I have not spoken to most of my closest “friends” in at least a couple of years.  I cannot even pretend that my love for my wife is the same, or even a similar, emotion as the one I felt for her when we conceived our son. (Even though I believe I remember the exact occasion.)

A recent article in WIRED magazine explores the uses of Failure; the idea being that – since most “new” ideas and efforts are doomed from the outset, Failure is the expected outcome.  But only for an “outside” observer.  The striver himself expects success, or at least hopes for it with  enough optimism to make the preparations and take the original plunge.  And what we “learn” from our failures may eventually lead us to a “success;” perhaps in an entirely different direction.

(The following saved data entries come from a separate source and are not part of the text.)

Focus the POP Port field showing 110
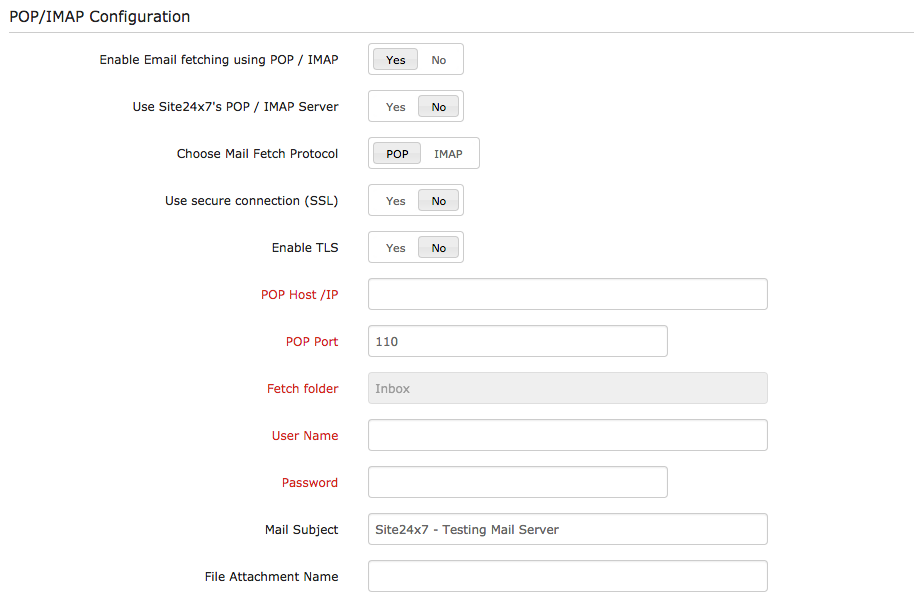The height and width of the screenshot is (613, 914). pos(517,342)
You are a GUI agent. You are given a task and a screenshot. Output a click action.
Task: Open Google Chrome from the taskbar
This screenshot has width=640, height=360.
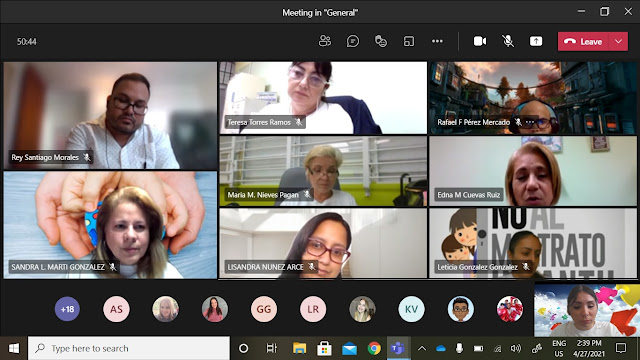(x=374, y=348)
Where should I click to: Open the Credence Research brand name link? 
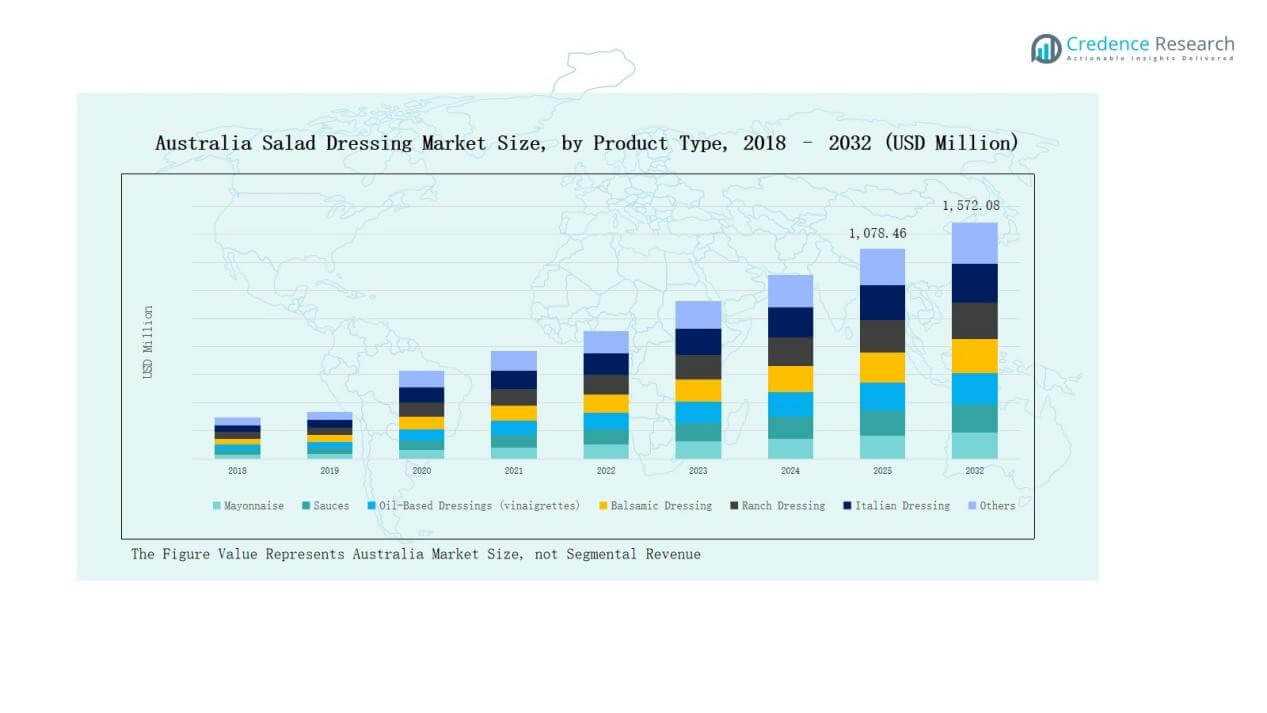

One peripheral idea in the article struck me as applicable to my relationship with Philosophy.  This was an exploration of the almost canonical notion that most revolutionary “discoveries” are made by young people.  The WIRED article amended this to include, “ or persons who are new to the field.”

The accepted wisdom is that young intelligences and “newbies” might have learned enough to have become familiar with the subject, but have not yet learned to believe what isn’t possible, so the automatic time-saving governor in their brain (which has evolved specifically to keep “wrong” and outlandish notions from interfering with  rational logic) doesn’t keep them from exploring areas which are likely to prove unproductive.

Such persons mostly come up with  cock-a-mamie ideas, but once in a very long while:  Bingo!


A key paradox (one of the real ones) seems to be how all our individual intellects, with all their barriers to communication, manage to come together and get anything done.

How does the “illusion” of a “community” come to be so demonstrably “real?”

The answer to that probably lies somewhere in the trees on the edge of a savannah in Africa, a very long time ago.  Follow me through a conjectural journey

Human awareness probably emerged from a more elementary and “primitive” primate awareness, so the “community” most likely came first,  as a simple inter-species cooperation which enhanced survival and contributed to the creation of a next generation.

By basic Darwinian development,  our ancestors grew gradually smarter and smarter, which is to say they got better and better at surviving in their environment, and so out-reproduced their neighbors and relatives.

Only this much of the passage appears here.